Collected data:
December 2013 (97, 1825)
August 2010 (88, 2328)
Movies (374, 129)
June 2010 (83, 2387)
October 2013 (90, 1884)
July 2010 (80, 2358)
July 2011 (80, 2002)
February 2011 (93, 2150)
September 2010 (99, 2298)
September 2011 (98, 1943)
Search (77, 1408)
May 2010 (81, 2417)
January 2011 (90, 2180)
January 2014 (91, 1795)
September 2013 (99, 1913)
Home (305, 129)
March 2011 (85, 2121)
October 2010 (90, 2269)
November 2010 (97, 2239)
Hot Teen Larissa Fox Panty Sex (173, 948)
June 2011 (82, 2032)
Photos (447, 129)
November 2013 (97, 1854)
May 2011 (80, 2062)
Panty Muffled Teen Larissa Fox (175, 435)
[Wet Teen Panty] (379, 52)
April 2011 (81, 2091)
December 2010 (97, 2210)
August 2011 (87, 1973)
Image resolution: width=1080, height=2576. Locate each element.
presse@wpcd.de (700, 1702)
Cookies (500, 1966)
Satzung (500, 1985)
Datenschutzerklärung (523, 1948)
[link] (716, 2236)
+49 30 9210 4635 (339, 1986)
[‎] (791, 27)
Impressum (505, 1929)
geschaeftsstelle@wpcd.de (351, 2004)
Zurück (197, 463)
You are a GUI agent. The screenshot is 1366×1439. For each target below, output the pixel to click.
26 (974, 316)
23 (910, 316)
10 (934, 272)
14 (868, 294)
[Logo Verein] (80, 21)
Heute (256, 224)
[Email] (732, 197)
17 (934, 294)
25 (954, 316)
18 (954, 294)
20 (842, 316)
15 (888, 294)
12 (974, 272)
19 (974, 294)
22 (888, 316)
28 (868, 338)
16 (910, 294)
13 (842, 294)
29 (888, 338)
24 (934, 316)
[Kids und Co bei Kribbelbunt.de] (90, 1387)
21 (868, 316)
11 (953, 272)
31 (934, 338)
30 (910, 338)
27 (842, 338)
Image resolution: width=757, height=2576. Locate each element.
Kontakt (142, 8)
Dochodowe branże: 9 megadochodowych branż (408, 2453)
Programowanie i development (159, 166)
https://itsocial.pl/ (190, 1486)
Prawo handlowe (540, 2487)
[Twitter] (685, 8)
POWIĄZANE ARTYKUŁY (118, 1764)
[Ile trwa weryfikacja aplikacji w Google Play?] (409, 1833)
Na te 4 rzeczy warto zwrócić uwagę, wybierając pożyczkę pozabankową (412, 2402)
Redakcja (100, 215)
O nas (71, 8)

▶ [How to complete this task]
Every line of the entries above that holds "resolution" should be copied out.

▶ [Result for this exercise]
Image resolution: width=1080, height=2576. Locate each element.
Image resolution: width=757, height=2576. Locate each element.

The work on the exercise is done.